Directions
Exactly the lines from the line with "Image resolution: width=480" through the final line of the records below, both ends included, are to be set down. Do not include pictures.

Records for processing

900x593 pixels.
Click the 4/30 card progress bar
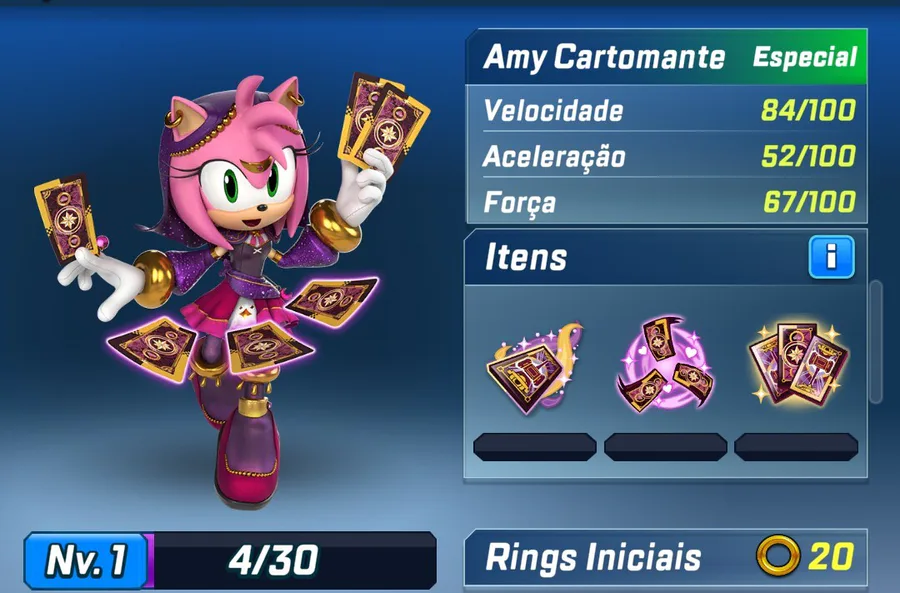point(293,560)
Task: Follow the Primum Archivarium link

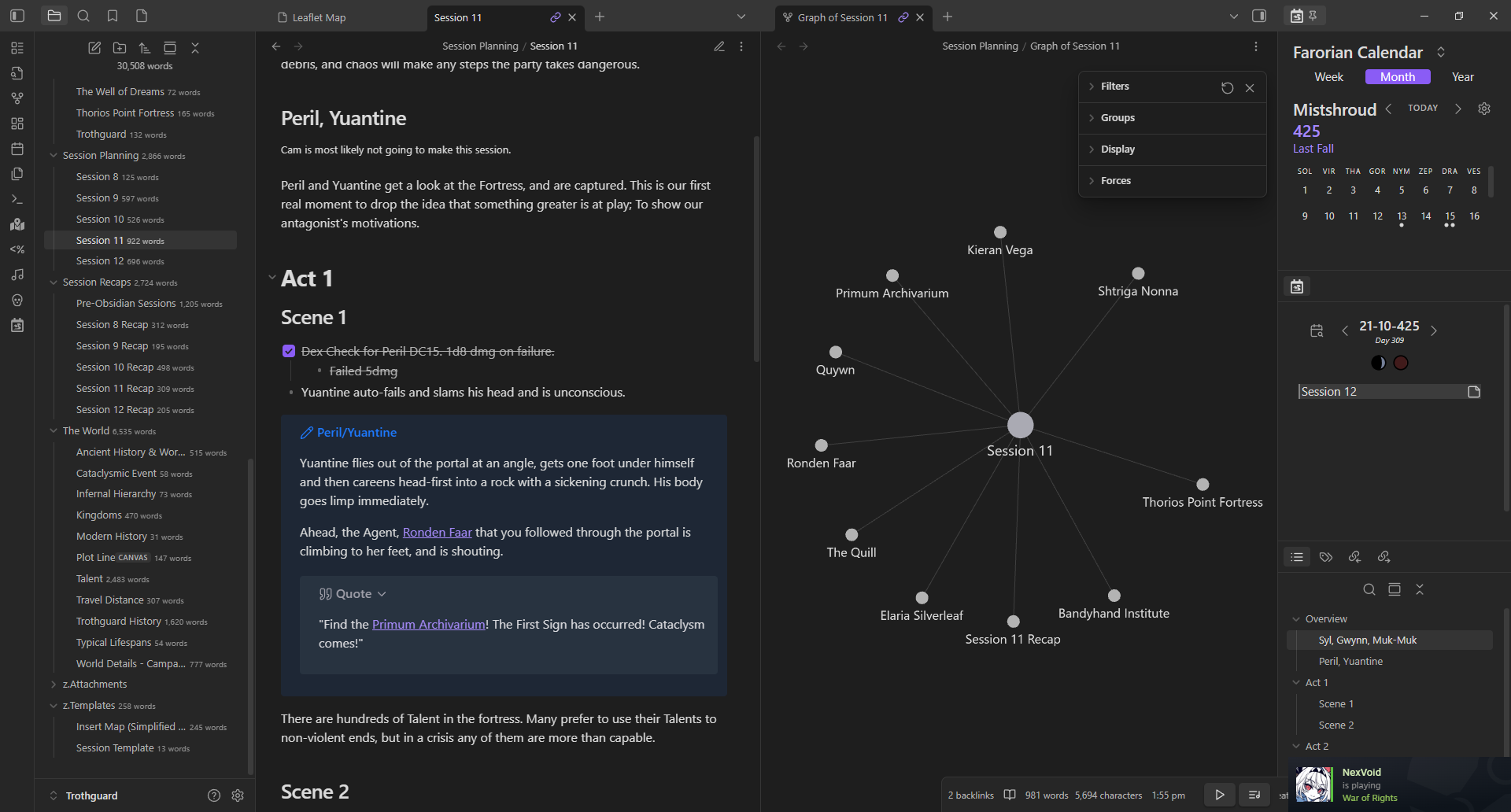Action: pyautogui.click(x=428, y=624)
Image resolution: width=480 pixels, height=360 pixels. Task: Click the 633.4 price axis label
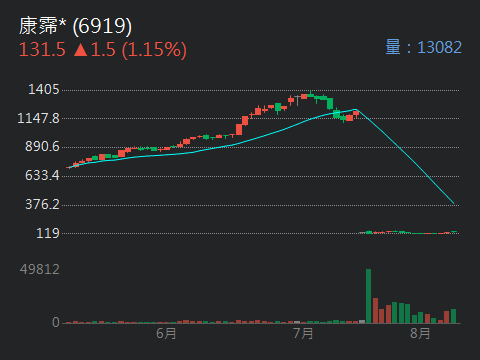[42, 175]
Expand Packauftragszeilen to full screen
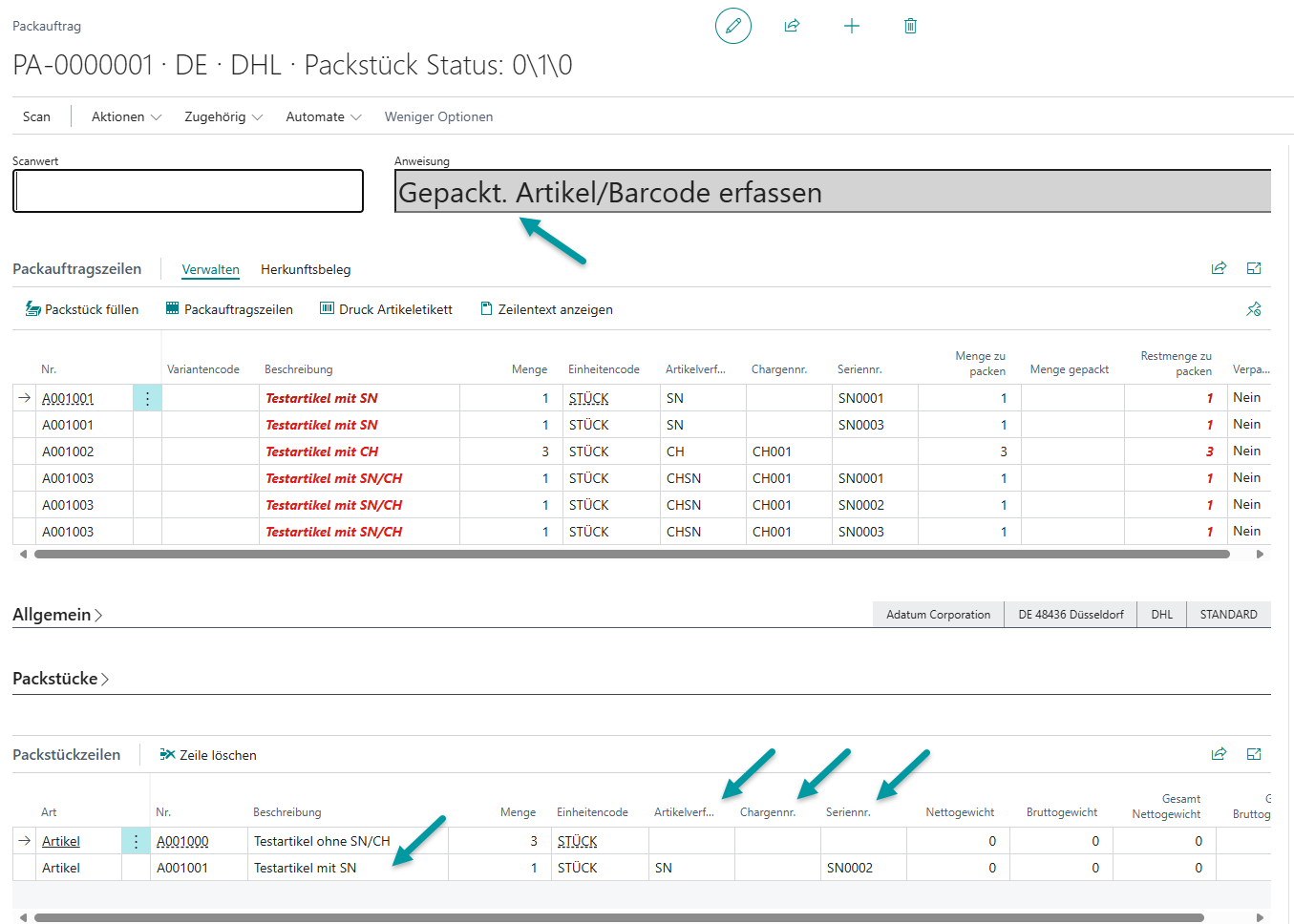 click(1254, 268)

Exercise solution
Image resolution: width=480 pixels, height=360 pixels. Task: Click the 633.4 price axis label
[42, 175]
Expand Packauftragszeilen to full screen
 click(1254, 268)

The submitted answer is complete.